## Directions:
1) In the episode review, what role did Eric Schweig play in Last of the Mohicans (1992)?
2) Return the part of the episode review that begins at the words "One thing I" and ends after "the Mohicans (1992).", copied exactly.

## Selected passage:

╔══

While “Frontierland” was hardly serious throughout, “Tombstone” is a more modern-day, more noirish take on the Western genre. It wouldn’t hurt for them to do more of these. Dean’s geeking out over gunfighters (and TFW 2.0’s reactions) was a hoot. There were some nice takes on Western tropes (like the shootout at the bank). And the set design people outdid themselves on that motel room. Goodness, it’s been a while since we had one that gloriously in-your-face.
One thing I really liked was the low-key way the episode did two Native American characters, simply by casting them and playing out an Old West revenge storyline with them (the bank security guard Jack accidentally killed (Jason Asuncion) and the bank teller (Hana Kinani) were also played by PoC actors). Both Eric Schweig (Sarge AKA Joe Philips) and Paul C. Grenier (Carl Philips, Sarge’s murdered nephew) are First Nations. In fact, they were both in a Canadian series about a First Nations reserve, called Blackstone, that ran for five seasons. I couldn’t find Grenier’s tribe, but Schweig is a renowned Inuit artist, in addition to his acting career, and also works with the homeless in Vancouver and stressed First Nations communities all over Canada. If he looks familiar, it’s because he played the hot, doomed Uncas in Last of the Mohicans (1992).

╚══

## Entries supplied:
╔══

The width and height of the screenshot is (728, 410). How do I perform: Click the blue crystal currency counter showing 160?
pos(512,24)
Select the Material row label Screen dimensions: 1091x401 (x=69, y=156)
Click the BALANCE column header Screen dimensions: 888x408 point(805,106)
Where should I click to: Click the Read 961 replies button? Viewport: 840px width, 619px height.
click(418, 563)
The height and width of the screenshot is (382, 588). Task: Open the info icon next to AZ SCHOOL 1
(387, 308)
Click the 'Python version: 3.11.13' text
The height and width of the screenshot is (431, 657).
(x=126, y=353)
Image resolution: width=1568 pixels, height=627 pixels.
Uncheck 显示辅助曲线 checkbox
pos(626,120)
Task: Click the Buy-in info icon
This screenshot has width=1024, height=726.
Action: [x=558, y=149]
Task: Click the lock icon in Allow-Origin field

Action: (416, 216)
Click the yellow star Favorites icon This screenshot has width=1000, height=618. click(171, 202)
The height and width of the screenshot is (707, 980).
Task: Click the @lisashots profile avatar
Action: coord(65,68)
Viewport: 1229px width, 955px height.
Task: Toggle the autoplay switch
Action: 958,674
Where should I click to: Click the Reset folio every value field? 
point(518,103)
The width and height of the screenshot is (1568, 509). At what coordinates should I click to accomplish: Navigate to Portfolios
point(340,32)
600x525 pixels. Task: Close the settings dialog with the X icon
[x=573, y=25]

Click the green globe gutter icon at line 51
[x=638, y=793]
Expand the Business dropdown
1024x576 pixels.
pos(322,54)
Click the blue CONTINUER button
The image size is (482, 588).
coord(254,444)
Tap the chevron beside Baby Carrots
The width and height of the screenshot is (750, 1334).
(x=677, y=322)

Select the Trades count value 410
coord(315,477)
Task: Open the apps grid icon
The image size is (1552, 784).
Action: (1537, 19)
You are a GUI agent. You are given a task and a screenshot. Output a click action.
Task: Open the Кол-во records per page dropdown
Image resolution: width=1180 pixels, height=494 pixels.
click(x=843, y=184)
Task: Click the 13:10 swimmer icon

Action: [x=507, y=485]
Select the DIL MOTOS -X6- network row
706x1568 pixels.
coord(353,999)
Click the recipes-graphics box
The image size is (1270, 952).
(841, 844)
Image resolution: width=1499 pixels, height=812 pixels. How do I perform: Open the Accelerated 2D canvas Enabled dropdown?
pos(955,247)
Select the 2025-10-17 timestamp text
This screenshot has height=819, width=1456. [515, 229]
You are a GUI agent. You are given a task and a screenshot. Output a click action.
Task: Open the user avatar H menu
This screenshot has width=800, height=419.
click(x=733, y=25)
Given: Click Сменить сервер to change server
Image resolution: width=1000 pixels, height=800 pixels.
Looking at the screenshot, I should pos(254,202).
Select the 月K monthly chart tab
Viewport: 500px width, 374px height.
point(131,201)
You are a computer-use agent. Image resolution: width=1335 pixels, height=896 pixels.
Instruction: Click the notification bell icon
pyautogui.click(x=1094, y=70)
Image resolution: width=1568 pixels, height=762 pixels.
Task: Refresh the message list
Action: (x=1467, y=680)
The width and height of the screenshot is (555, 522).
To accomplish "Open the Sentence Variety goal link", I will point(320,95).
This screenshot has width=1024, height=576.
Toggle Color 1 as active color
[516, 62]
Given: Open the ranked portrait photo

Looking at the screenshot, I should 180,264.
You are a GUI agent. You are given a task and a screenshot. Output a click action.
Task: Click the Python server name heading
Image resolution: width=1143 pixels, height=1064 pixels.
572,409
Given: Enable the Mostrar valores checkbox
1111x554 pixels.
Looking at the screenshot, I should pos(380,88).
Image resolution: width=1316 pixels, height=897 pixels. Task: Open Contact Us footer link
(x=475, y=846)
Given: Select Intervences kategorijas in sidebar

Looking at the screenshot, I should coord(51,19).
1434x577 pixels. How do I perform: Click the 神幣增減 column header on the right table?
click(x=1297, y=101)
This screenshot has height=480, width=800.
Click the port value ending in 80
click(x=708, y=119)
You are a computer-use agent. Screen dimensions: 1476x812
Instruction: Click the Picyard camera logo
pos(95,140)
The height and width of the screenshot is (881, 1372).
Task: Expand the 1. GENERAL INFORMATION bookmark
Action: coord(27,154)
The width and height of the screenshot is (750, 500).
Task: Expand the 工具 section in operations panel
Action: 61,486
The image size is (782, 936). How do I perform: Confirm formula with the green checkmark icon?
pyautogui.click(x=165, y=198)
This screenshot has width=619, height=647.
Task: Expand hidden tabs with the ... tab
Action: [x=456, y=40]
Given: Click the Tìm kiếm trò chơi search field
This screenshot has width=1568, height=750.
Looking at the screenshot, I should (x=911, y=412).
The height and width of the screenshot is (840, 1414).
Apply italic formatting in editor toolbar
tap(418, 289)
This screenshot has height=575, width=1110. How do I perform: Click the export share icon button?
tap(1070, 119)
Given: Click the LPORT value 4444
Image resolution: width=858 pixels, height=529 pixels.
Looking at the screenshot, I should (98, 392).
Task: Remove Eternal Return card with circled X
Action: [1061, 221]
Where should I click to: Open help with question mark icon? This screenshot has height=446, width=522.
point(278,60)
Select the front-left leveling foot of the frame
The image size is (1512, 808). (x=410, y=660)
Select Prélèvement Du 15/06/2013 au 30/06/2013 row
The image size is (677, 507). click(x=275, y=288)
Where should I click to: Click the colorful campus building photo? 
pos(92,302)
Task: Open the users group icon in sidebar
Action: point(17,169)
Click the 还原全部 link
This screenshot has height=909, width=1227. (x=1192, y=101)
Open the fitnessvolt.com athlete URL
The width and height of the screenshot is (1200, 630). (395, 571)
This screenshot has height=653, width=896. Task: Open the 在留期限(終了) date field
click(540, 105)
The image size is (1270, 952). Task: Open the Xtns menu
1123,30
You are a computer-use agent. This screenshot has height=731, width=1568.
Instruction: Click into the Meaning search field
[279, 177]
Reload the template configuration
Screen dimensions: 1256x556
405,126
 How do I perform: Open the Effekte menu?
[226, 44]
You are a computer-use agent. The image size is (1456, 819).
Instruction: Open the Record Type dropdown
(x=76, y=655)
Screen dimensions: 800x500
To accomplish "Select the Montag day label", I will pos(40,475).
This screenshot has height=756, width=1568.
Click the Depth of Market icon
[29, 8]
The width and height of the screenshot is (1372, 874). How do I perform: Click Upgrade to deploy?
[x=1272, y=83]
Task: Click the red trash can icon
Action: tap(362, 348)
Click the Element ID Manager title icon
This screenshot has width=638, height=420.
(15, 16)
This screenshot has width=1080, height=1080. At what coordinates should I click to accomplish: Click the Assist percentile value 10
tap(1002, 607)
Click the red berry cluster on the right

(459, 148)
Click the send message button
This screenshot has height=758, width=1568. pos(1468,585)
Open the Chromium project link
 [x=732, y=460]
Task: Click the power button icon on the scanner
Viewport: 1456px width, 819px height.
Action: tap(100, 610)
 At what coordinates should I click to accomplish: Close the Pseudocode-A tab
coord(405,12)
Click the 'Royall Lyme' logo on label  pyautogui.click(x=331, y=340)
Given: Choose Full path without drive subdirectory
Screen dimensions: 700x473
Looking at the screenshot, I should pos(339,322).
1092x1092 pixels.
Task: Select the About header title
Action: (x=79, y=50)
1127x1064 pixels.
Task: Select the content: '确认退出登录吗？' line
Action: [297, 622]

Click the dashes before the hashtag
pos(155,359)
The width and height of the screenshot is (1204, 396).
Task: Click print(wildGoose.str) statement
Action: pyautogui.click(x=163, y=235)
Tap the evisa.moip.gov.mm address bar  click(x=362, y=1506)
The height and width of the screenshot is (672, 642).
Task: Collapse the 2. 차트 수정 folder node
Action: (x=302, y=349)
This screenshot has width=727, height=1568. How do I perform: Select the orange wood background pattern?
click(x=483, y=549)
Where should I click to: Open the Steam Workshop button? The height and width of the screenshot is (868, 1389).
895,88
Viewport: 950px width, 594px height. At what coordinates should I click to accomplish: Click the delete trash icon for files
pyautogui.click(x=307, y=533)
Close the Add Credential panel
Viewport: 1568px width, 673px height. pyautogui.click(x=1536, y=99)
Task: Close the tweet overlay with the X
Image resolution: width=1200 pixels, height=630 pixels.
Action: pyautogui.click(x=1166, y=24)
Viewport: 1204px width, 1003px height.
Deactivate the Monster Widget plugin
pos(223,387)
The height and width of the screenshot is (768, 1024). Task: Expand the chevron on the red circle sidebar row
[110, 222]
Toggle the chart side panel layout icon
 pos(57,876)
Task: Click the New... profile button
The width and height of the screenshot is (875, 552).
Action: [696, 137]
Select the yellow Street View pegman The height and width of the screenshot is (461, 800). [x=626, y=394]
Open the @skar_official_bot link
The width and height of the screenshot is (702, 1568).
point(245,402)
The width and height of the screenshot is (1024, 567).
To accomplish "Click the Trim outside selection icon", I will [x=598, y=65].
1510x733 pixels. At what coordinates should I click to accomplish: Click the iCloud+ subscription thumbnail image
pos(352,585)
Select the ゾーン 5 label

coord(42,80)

╚══

## Responses per task:
1) Uncas

2)
One thing I really liked was the low-key way the episode did two Native American characters, simply by casting them and playing out an Old West revenge storyline with them (the bank security guard Jack accidentally killed (Jason Asuncion) and the bank teller (Hana Kinani) were also played by PoC actors). Both Eric Schweig (Sarge AKA Joe Philips) and Paul C. Grenier (Carl Philips, Sarge’s murdered nephew) are First Nations. In fact, they were both in a Canadian series about a First Nations reserve, called Blackstone, that ran for five seasons. I couldn’t find Grenier’s tribe, but Schweig is a renowned Inuit artist, in addition to his acting career, and also works with the homeless in Vancouver and stressed First Nations communities all over Canada. If he looks familiar, it’s because he played the hot, doomed Uncas in Last of the Mohicans (1992).